▶ _TEKS SUMBER_
>>>>>
Feel Free For a Donation

Rabu, 24 April 2013

GRUNGE SUROBOYO SCENE SING CILIK, AREKE YO KARI THITHIK.. AYO SING GUYUB THO BROO..


“scene ini ibarat cermin yang pecah, kacanya berantakan di lantai.. berpotensi melukai siapapun yang melewatinya. Tak ada jalan keluar, cermin itu tak mungkin bisa disatukan kembali. Tapi bukankah kita bisa bersama-sama memunguti pecahannya, dengan sabar menyatukan kembali remah-remah tersebut, saling memberi ide, agar menjadi sebuah mozaik, seni pecahan kaca yang jauh lebih indah.”

  Saya menulis ini atas nama personal, atas nama keprihatinan yang mendalam, melihat scene grunge di Surabaya dewasa ini. Jika ditarik garis kebelakang, inilah scene yang telah melahirkan saya hingga bisa menghadapi kehidupan, dalam artian yang sebenarnya dari scene pulalah saya memperoleh kawan, saudara, bahkan hingga sampai istri.
<<<<<
▶ _ISI DATASET_
>>>>>
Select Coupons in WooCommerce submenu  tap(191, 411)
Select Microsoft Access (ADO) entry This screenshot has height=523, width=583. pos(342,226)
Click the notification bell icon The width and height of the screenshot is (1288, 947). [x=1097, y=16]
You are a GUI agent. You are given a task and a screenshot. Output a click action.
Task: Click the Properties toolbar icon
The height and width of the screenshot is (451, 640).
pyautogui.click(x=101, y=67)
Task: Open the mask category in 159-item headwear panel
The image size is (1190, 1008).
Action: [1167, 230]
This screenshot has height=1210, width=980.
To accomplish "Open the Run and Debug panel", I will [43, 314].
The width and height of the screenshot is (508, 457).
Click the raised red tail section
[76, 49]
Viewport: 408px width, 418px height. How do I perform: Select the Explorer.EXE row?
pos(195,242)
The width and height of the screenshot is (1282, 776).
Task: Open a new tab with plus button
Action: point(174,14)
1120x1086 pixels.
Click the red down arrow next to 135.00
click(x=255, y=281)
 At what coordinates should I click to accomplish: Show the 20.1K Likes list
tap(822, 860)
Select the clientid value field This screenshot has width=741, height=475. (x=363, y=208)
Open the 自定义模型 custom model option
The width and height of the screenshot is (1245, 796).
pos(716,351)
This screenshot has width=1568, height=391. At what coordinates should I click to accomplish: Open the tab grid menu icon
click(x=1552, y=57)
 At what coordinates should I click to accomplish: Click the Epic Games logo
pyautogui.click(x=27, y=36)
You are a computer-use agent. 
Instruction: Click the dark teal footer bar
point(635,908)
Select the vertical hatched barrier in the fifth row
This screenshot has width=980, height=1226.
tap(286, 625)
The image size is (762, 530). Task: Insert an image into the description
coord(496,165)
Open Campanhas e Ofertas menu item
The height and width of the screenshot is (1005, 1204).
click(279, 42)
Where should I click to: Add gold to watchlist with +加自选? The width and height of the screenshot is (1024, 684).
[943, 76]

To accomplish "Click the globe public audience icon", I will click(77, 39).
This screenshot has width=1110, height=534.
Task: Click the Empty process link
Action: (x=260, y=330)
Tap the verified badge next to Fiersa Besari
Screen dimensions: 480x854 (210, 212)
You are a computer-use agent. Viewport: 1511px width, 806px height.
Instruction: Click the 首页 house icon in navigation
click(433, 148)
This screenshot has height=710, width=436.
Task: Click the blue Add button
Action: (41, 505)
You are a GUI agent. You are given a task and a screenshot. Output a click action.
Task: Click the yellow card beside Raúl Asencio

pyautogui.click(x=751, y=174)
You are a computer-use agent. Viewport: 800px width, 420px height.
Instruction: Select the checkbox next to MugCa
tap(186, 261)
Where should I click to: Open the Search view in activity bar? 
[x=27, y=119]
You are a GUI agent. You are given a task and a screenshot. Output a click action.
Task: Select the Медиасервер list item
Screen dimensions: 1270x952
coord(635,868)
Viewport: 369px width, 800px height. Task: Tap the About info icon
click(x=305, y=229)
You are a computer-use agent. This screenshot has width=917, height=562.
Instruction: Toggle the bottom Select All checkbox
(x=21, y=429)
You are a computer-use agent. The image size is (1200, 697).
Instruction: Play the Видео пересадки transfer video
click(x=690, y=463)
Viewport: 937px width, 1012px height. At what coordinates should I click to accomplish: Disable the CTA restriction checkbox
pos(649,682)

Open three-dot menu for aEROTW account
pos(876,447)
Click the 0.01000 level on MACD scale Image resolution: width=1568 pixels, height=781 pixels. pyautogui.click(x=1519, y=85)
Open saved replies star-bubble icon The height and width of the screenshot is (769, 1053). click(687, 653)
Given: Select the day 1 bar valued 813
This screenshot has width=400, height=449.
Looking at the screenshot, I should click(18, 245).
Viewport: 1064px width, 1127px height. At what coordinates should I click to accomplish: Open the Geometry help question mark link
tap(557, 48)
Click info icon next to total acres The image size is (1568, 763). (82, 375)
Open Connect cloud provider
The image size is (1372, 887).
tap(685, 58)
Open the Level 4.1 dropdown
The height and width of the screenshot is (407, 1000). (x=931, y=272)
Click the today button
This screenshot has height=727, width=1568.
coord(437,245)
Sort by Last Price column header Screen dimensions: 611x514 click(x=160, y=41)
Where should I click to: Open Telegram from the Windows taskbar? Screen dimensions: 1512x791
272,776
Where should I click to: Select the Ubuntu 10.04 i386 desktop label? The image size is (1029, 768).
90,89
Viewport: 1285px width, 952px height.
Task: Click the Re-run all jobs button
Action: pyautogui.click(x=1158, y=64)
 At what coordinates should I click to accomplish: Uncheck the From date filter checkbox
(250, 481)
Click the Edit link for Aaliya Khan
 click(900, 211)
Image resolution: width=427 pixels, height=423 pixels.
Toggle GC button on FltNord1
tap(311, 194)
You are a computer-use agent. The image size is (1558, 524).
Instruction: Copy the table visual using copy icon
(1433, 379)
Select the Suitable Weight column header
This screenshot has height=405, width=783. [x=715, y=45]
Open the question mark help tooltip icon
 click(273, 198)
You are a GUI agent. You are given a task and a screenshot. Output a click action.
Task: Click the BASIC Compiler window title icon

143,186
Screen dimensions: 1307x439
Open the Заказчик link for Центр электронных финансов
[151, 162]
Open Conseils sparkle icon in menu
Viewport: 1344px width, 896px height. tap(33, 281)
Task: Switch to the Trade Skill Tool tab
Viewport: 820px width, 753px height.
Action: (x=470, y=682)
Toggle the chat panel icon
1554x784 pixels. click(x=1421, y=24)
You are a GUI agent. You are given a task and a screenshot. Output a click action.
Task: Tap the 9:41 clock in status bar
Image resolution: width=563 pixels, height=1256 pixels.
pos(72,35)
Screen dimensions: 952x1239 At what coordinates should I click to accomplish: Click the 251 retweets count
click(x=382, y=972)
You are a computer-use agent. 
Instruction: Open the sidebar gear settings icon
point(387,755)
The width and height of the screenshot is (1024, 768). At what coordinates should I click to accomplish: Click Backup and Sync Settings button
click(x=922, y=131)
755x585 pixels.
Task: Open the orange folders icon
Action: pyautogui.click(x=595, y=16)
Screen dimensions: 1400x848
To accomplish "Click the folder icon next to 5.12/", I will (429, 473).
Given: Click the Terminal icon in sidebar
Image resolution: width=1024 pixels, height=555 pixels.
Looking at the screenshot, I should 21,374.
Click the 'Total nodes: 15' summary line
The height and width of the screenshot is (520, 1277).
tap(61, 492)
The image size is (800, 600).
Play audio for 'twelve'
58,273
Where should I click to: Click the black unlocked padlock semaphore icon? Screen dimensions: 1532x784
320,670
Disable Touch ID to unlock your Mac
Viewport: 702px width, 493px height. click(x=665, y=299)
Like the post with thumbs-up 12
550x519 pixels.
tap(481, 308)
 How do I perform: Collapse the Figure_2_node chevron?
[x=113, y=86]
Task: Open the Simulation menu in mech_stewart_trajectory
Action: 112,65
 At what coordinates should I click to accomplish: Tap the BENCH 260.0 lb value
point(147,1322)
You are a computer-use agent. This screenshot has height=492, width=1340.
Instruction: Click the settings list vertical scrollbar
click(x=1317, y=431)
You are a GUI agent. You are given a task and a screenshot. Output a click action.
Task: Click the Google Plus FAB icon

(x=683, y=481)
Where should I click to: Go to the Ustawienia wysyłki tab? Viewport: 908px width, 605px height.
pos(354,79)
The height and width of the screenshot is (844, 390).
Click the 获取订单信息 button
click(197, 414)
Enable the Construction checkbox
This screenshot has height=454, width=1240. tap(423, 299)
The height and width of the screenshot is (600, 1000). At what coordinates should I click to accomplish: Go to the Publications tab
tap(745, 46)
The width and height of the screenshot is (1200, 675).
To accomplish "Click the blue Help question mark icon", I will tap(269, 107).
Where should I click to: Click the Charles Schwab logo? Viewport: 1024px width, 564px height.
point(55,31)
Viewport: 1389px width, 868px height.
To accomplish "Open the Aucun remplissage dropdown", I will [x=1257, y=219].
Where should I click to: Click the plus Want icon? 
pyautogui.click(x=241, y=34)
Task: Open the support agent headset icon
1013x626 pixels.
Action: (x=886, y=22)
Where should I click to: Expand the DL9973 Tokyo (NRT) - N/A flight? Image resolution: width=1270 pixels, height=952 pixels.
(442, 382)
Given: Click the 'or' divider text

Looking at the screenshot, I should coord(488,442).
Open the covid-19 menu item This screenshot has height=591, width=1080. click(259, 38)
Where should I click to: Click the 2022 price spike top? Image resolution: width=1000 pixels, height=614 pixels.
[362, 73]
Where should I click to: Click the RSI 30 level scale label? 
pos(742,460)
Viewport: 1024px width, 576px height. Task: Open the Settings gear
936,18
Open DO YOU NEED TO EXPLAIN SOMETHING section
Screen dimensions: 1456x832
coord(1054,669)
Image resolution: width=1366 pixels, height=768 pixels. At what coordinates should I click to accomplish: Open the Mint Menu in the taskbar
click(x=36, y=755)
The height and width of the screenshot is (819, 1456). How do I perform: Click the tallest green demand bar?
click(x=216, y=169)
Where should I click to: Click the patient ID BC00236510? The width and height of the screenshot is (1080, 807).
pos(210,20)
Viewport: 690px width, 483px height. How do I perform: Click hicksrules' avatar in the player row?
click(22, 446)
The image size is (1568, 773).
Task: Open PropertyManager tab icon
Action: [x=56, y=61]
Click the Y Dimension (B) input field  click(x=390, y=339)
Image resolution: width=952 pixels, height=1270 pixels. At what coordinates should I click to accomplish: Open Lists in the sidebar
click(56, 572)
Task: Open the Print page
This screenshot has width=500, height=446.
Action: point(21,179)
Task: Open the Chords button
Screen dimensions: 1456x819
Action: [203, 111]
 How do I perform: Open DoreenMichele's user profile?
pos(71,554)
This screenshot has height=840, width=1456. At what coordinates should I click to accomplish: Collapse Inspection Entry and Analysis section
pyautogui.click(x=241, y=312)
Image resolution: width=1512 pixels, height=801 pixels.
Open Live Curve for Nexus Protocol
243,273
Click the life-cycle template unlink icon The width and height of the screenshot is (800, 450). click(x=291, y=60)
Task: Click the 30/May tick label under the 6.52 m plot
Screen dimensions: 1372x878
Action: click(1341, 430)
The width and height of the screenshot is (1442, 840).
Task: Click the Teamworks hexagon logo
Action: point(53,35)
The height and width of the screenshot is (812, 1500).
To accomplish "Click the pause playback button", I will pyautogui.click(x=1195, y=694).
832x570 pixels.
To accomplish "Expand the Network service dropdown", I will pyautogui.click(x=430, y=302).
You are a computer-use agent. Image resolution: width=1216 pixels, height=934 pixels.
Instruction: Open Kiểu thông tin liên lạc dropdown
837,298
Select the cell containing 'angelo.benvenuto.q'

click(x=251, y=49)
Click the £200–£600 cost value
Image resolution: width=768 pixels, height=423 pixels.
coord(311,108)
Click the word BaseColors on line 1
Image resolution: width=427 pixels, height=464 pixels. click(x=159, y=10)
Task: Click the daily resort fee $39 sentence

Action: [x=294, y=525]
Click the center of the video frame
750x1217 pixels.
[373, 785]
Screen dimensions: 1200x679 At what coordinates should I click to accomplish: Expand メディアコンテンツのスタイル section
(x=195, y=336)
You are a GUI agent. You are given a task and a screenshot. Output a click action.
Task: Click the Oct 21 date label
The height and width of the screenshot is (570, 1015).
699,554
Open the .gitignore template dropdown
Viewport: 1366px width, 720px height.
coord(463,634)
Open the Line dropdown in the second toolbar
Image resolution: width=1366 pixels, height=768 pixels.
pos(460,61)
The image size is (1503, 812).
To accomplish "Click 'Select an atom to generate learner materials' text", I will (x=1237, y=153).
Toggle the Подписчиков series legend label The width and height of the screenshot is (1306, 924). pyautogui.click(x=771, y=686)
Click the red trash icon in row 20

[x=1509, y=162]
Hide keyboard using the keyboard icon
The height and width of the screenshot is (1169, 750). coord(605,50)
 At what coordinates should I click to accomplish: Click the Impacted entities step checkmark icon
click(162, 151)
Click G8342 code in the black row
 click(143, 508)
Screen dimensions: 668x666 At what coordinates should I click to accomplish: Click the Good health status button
<<<<<
▶ _TUGAS WAJIB_
1 – Sebutkan semua hal yang menurut tulisan tentang scene grunge Surabaya diperoleh penulis dari scene.
2 – Lanjutkan tulisan tentang scene grunge Surabaya itu, dimulai setelah kalimat terakhirnya.
Daftar di atas sama sekali tidak diperlukan di sini.

▶ _JAWABAN LATIHAN_
1 – Kawan, saudara, dan istri.

2 –
  Saya datang ke Surabaya era tahun 95an sebagai seorang urban pecundang, ternganga melihat Scene Grunge di Surabaya waktu itu, rukun guyub, menyenangkan, tempat dimana saya tidak harus menjadi apapun untuk diterima. Saya ingat pula dimana saya berkenalan untuk pertama kalinya dengan sukoco, ali, gantrung, dan banyak lagi anak-anak grunge lainnya yang waktu itu masih baru bersama-sama tumbuh.   Sungguh masa yang menyenangkan apabila diingat, dimana meskipun saya pribadi tidak bergabung dengan komunitas SGC, bahkan membuat komunitas sendiri di Mitra, saya bisa dengan leluasa main di acara SGC, atau hanya sekedar nongkrong depan kantor bank ANK. Perbedaan bagi saya menambah keindahan dan keberagaman cara berpikir, diluar semua omong kosong itu, kami berteman dan tidak terjadi masalah.
Saya tidak akan menulis apapun tentang SGC atau tentang SGA, permasalahan-permasalahan masa lalu, atau apapun itu, yang telah menjadi luka di hati masing-masing.

  Saya hanya berharap, sungguh berharap.. bahwa masih ada yang berteriak keras “kita adalah grunge suroboyo  apapun namanya, dimanapun tongkrongannya!!”.

  Luka mungkin tak terobati, tapi saya memohon, saya bersimpuh, berilah sedikit maaf pada masa lalu. Meskipun tak terlupakan, tapi setidaknya maafkanlah. Bukankah gusti allah juga maha pemaaf kepada umatnya?

  Semakin banyak acara yang digelar keduanya, jadikan itu sebagai tolok ukur tingkat eksistensi scene yang tinggi, jangan jadikan sebagai perselisihan apalagi permusuhan. Semakin berbeda cara berpikir, jadikan itu sebagai keragaman intelektualitas yang bisa saling mendukung.


Semua adalah teman saya, semua adalah saudara saya..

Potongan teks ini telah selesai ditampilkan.